Task brief
For the records shown below, return an exact copy that excludes the pictures.

Available records
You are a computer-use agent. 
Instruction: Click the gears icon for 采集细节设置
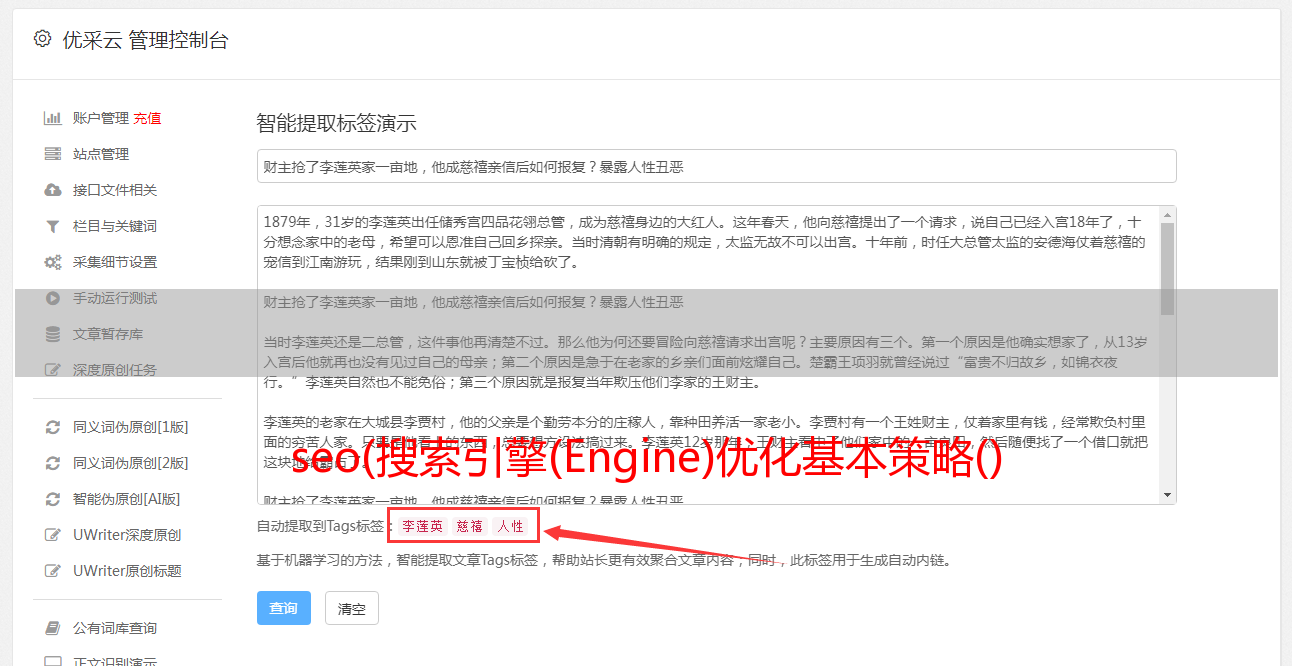(x=53, y=262)
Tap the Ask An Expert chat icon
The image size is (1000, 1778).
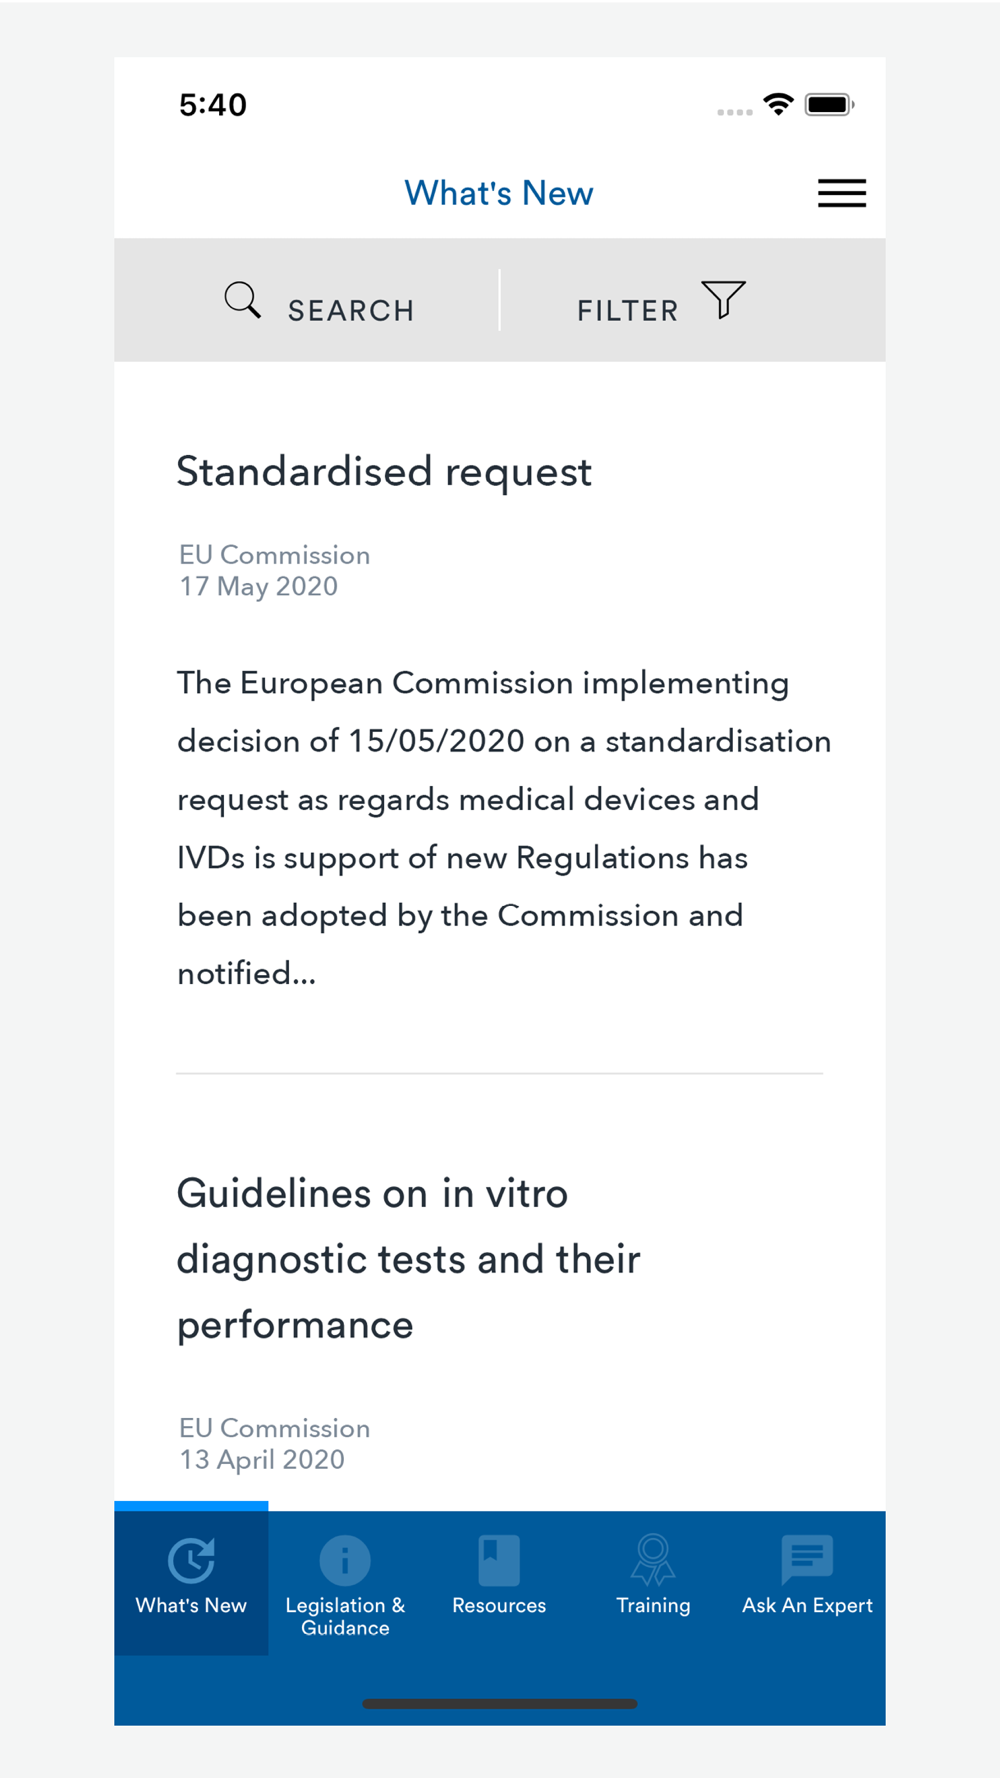pyautogui.click(x=807, y=1560)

Task output
You are a computer-use agent. 
Instruction: Click the gears icon for 采集细节设置
(x=53, y=262)
Tap the Ask An Expert chat icon
The image size is (1000, 1778).
pyautogui.click(x=807, y=1560)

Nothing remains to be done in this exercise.